While Carrizalillo residents are grateful for the work, they say the newfound wealth has brought deadly shootings, kidnappings and extortion rackets.
In addition to the clandestine graves, they say at least a dozen people have been gunned down since 2014.
Residents blame the mayhem on the Guerreros Unidos, a gang engaged in turf wars in the region against their rivals, Los Rojos.
This is not the only Guerrero town to have endured violence after a company dug for gold.
A two-hour drive away, residents of the fishing town of Nuevo Balsas say shootings and kidnappings surged after another Canadian mining firm, Torex, discovered a gold deposit nearby in 2012.
– Violence costs lives, money –
Carrizalillo’s latest shallow grave was found by a farmer on November 17. Nelson Figueroa, the town’s top elected official, said he reported it to federal investigators the next day but was told that they were short-staffed.
The site was not cordoned off when AFP journalists visited on November 20. A week later, investigators had yet to arrive, said the 34-year-old Figueroa.
The attorney general’s office did not respond to requests for comment.
Locals felt safe while troops patrolled the village for two weeks this month.
Now that they’re gone, Figueroa said, “there’s fear that people will return to kill villagers.”
The cooperative leader Lopez’s 39-year-old son, a former head of the miners’ union, was gunned down just 50 meters from a mine entrance as he drove home at 7:00 pm on August 2.
Since then, Lopez has asked the mine to pay for armed escorts for employees between Los Filos mine and their homes, but he said Goldcorp has balked.
By contrast, a state police vehicle recently escorted a handful of Goldcorp cars to a gated compound for engineers.
“Goldcorp is very concerned with the level of violence in the communities surrounding the Filos Mine. We continue to encourage the Mexican authorities to do their utmost to combat this violence,” Michael Harvey, regional director for security at Goldcorp, told AFP in an email.
The violence, Harvey said, carries a “financial cost to Goldcorp as we are obliged to invest in additional security for our operations and personnel.”
Harvey refused to disclose details about security or the financial contract with the village.
– ‘Almost like war’ –
Figueroa said the Guerreros Unidos came guns blazing in June 2014 and rang the village bells to call a meeting, telling people that they would “clean” out members of rival gang Los Rojos.
The gang members made miners buy them food, fuel for their cars and phone cards. One 25-year-old mine worker said he forked over 1,000 pesos ($60) per week — nearly half his wages.
Nobody could leave town without permission.
“It’s as if we were all kidnapped,” said Juan, a 27-year-old mine machinery operator who, like most, declined to give his name over security fears.

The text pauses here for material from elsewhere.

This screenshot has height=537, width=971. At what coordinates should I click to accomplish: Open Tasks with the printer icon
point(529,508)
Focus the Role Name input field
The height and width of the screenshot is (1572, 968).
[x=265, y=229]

In October 2014, federal forces raided Carrizalillo. An entire family fled, leaving behind clothes and toys that were left gathering dust.

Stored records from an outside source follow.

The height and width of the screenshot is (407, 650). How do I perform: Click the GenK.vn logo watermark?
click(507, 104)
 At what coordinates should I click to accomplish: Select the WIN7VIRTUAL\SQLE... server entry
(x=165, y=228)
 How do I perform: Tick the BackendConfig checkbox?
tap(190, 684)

In March this year, gunmen fired on Figueroa’s home as well as those of neighbors. After that, he covered his windows with cement.
In a separate incident that same month, three miners were kidnapped and found dead. Two women and a young man were killed in the village in another shooting, Figueroa said.
On October 28, federal police tried to arrest Lopez, but dozens of townspeople prevented them from doing so.
A National Security Commission official told AFP the matter was under investigation to determine why the officers wanted to arrest Lopez and to check allegations that the police were accompanied by a Guerreros Unidos member.
Carrizalillo and Nuevo Balsas, the fishing town prey to similar violence, are both close to Iguala, the city where 43 college students were abducted by local police and allegedly killed by the Guerreros Unidos.
In Nuevo Balsas, fishermen formed a vigilante force two years ago to fight off La Familia Michoacana drug cartel.
Canada’s Torex also signed an agreement with state authorities in September to fund a permanent police presence in the communities surrounding its Media Luna mine.
Carrizalillo, meanwhile, is waiting for troops to return.
“We have homes without windows, with steel doors,” said Figueroa, who as well as his elected duties also drives a mine truck. “It’s almost as if we’re in a war.”